Tamaulipas, where the kidnapping occurred, was listed on the State Department’s “Do Not Travel” list, citing a heightened risk of crime and kidnapping.

“Violent crime – such as homicide, kidnapping, carjacking, and robbery – is widespread and common in Mexico,” the department wrote on it’s travel advisory, which was last updated in October.

U.S. travel advisories are issued in four levels: exercise normal precautions, exercise increased caution, reconsider travel, and do not travel.

These states are on the Do Not Travel list:

  • Sinaloa
  • Zacatecas
  • Tamaulipas
  • Colima
  • Guerrero
  • Michoacán

State officials also warned that the U.S. government is limited to the emergency services it can provide in many parts of the Mexico and issued guidelines for Americans visiting the country.
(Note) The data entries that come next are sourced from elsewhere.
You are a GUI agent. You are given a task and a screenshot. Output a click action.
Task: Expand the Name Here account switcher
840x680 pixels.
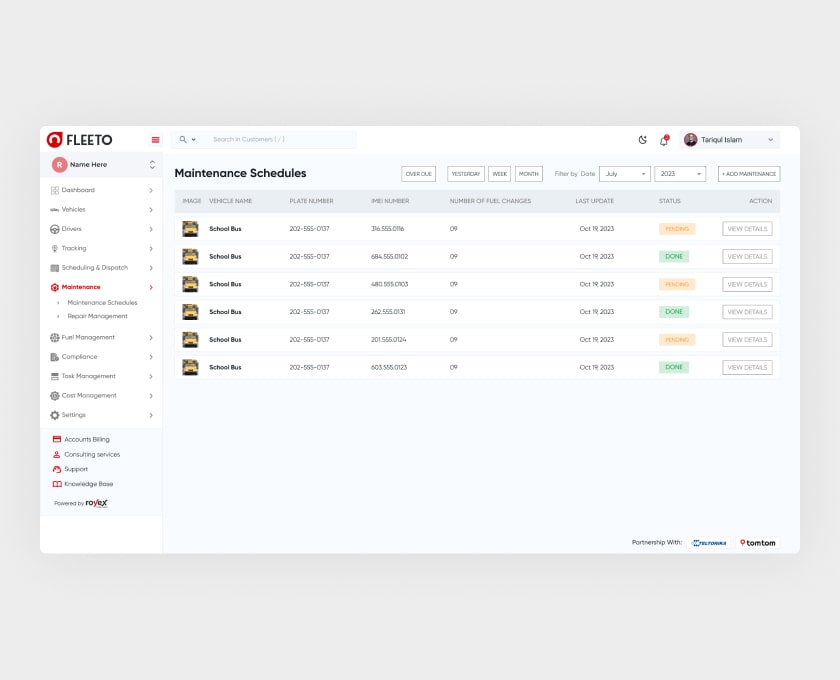pyautogui.click(x=152, y=164)
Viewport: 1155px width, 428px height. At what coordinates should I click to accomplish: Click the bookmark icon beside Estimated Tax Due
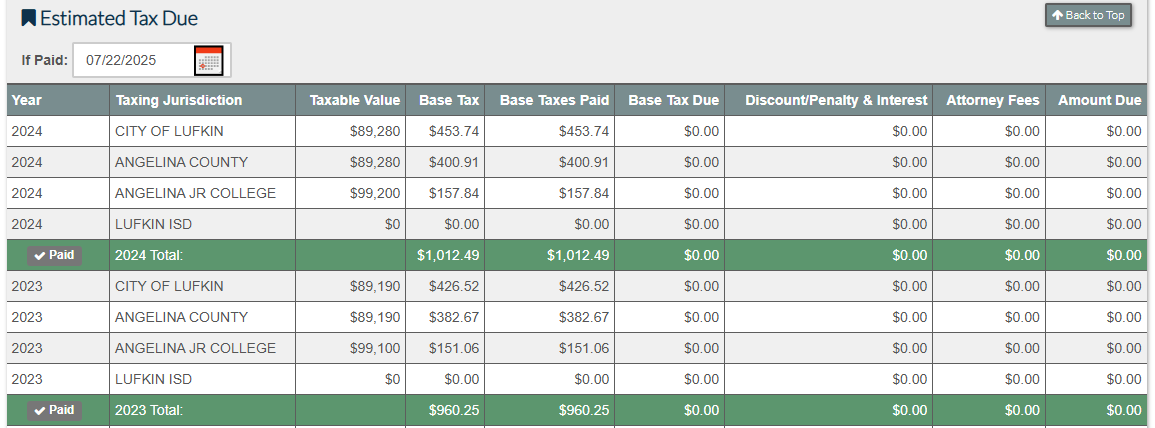[29, 18]
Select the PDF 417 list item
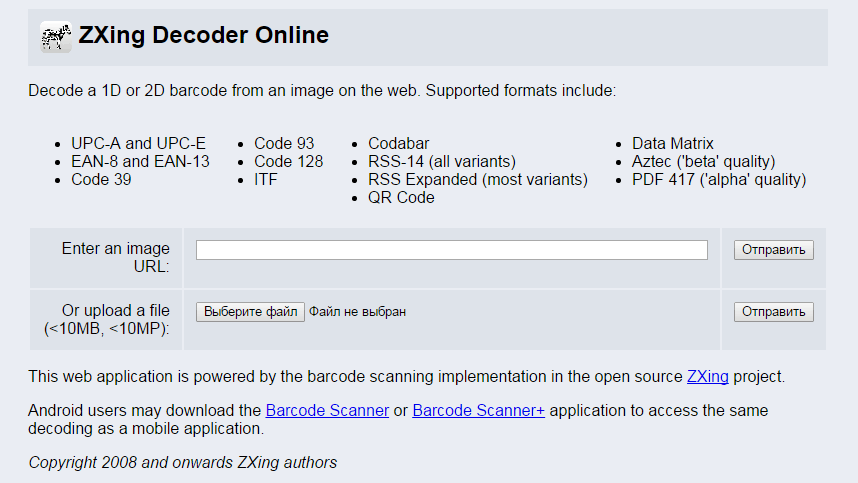 pos(719,179)
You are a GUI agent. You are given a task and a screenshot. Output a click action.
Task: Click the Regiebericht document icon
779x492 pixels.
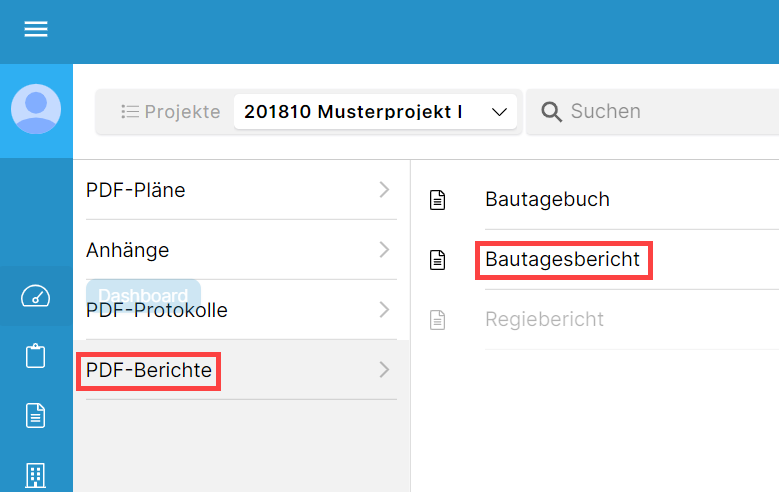click(x=437, y=320)
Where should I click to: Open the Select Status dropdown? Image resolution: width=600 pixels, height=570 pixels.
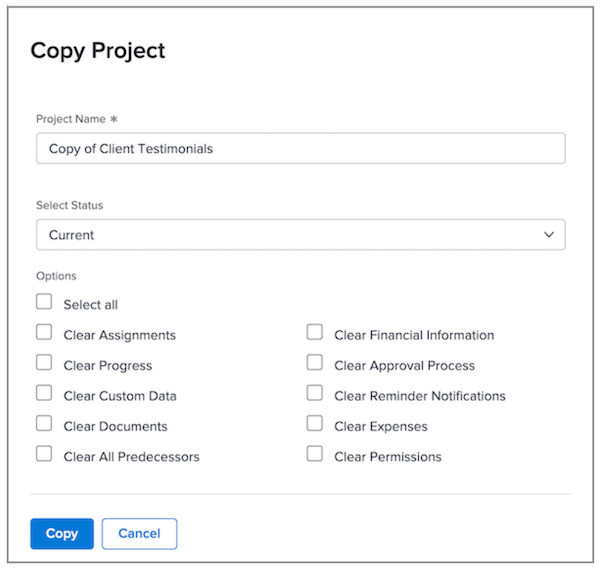(300, 235)
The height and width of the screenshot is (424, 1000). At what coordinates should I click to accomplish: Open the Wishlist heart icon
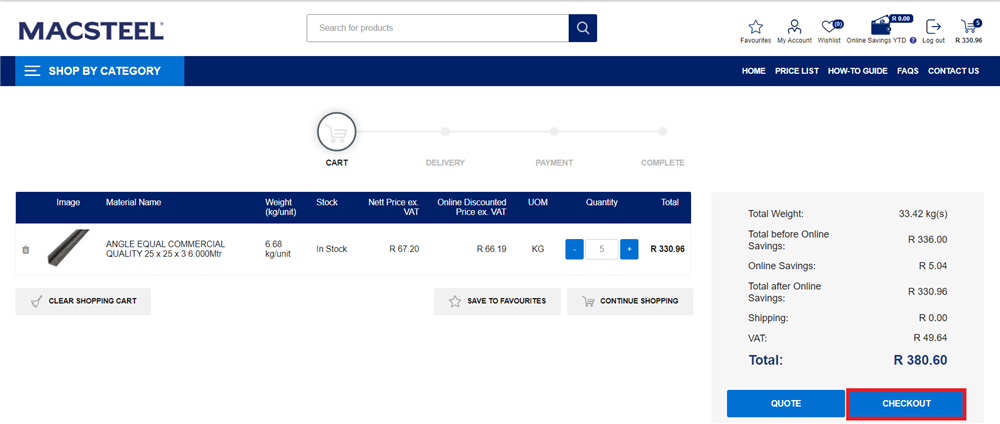pos(828,27)
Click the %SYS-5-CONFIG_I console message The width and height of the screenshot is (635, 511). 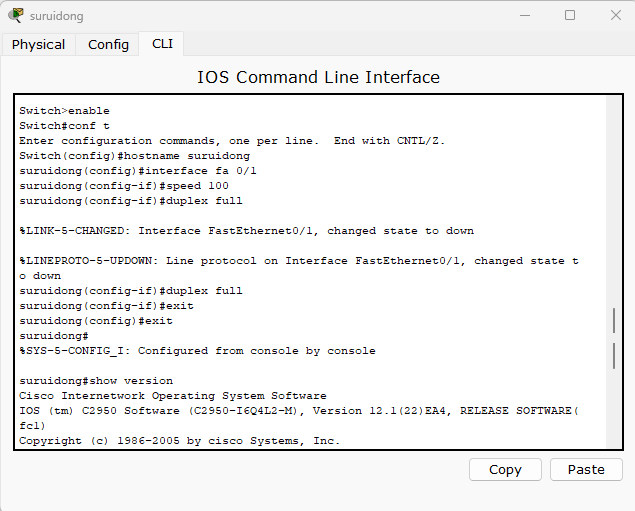pos(197,351)
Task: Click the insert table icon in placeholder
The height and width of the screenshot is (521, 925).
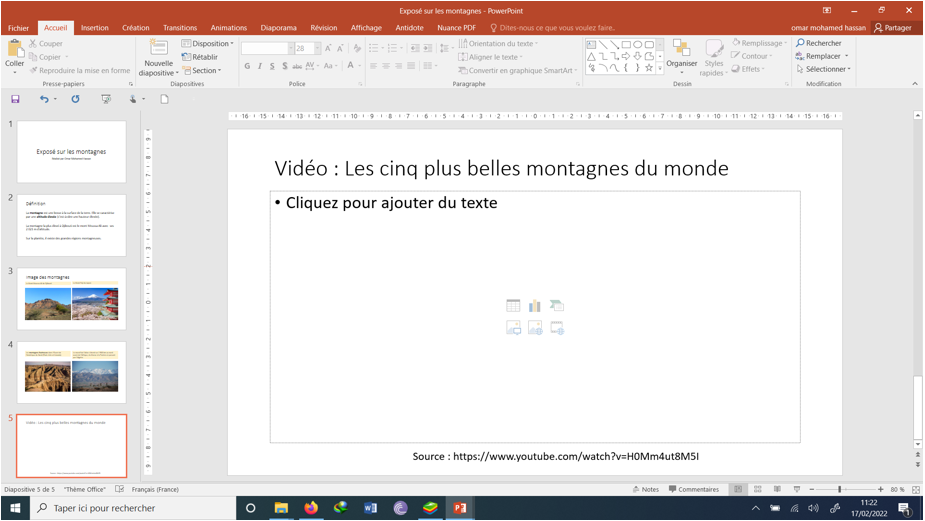Action: 513,306
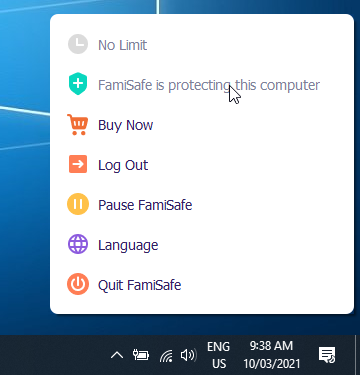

  • Keep traveling companions and family back home informed of your travel plans. If separating from your travel group, send a friend your GPS location. If taking a taxi alone, take a photo of the taxi number and/or license plate and text it to a friend.
  • Use toll roads when possible and avoid driving alone or at night. In many states, police presence and emergency services are extremely limited outside the state capital or major cities.
  • Exercise increased caution when visiting local bars, nightclubs, and casinos.
  • Do not display signs of wealth, such as wearing expensive watches or jewelry.
  • Be extra vigilant when visiting banks or ATMs.